Militia Act 1745
- Parliament of Great Britain
- Long title: An Act to raise the Militia of that Part of Great Britain called England, although the Month's Pay formerly advanced hath not yet been re-paid; and to raise such Part of the said Militia as shall be judged most proper, ready, and convenient.
- Citation: 19 Geo. 2. c. 2
- Territorial extent: Great Britain

Dates
- Royal assent: 13 November 1745
- Commencement: 17 October 1745
- Expired: 30 November 1746
- Repealed: 15 July 1867

Other legislation
- Repealed by: Statute Law Revision Act 1867
- Relates to: Habeas Corpus Suspension Act 1745

Status: Repealed

Text of statute as originally enacted

= Militia Act 1745 =

Act of the Parliament of Great Britain

The Militia Act 1745 (19 Geo. 2. c. 2) was an Act of Parliament (United Kingdom) of the Parliament of Great Britain passed in 1745 and formally repealed in 1867. It made provision for calling out the militia in England during the Second Jacobite Rising.

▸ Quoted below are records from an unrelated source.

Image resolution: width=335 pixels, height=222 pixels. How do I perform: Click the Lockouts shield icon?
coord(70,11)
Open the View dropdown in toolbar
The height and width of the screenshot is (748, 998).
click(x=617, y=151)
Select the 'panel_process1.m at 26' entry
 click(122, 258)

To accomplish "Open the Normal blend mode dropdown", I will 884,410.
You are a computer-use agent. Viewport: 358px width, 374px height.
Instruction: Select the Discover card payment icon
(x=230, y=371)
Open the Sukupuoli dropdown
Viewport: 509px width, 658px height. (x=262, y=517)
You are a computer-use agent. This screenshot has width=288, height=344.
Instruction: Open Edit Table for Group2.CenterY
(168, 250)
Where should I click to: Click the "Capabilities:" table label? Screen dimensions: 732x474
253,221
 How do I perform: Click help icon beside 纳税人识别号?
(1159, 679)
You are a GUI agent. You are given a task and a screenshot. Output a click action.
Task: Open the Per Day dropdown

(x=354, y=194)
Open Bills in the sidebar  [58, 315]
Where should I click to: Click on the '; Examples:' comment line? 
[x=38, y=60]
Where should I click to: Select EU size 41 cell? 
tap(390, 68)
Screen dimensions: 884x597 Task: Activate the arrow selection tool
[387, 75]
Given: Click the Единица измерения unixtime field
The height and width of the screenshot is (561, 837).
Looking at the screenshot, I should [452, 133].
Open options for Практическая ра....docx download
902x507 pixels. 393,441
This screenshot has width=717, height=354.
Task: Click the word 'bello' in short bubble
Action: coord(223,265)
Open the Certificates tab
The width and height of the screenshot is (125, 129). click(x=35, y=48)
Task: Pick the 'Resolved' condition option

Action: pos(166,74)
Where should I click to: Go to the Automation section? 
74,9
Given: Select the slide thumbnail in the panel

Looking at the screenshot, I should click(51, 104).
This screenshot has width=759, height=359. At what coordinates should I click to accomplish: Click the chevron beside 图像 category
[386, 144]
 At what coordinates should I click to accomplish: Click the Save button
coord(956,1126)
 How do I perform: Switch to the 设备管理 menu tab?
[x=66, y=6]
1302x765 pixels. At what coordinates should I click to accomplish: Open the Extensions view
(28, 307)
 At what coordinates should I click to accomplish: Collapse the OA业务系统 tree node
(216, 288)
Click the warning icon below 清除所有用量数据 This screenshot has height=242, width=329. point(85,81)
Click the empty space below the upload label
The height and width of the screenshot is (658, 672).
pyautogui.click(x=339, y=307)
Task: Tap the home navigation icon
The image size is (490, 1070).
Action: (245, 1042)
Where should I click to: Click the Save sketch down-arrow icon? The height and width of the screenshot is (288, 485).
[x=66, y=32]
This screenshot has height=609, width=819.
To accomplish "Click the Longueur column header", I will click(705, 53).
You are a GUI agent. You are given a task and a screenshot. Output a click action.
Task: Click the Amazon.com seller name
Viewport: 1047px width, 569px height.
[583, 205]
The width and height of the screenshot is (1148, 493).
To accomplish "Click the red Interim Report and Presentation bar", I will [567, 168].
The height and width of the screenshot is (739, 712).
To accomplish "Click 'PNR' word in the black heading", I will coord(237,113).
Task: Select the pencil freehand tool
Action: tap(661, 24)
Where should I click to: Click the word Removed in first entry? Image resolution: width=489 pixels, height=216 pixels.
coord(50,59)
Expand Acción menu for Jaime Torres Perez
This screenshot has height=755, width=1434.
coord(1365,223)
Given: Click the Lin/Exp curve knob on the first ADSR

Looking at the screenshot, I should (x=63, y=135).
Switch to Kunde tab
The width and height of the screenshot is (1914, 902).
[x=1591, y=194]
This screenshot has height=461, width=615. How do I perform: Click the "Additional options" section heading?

The act provided that at any time up to the 30 November 1746, the militia could be embodied for active service, with each soldier to be provided with a month's pay, advanced locally and repaid within six months. Any regiment of militia would be liable to serve throughout the country.

== Subsequent developments ==
The whole act was repealed by section 1 of, and the schedule to, the Statute Law Revision Act 1867 (30 & 31 Vict. c. 59).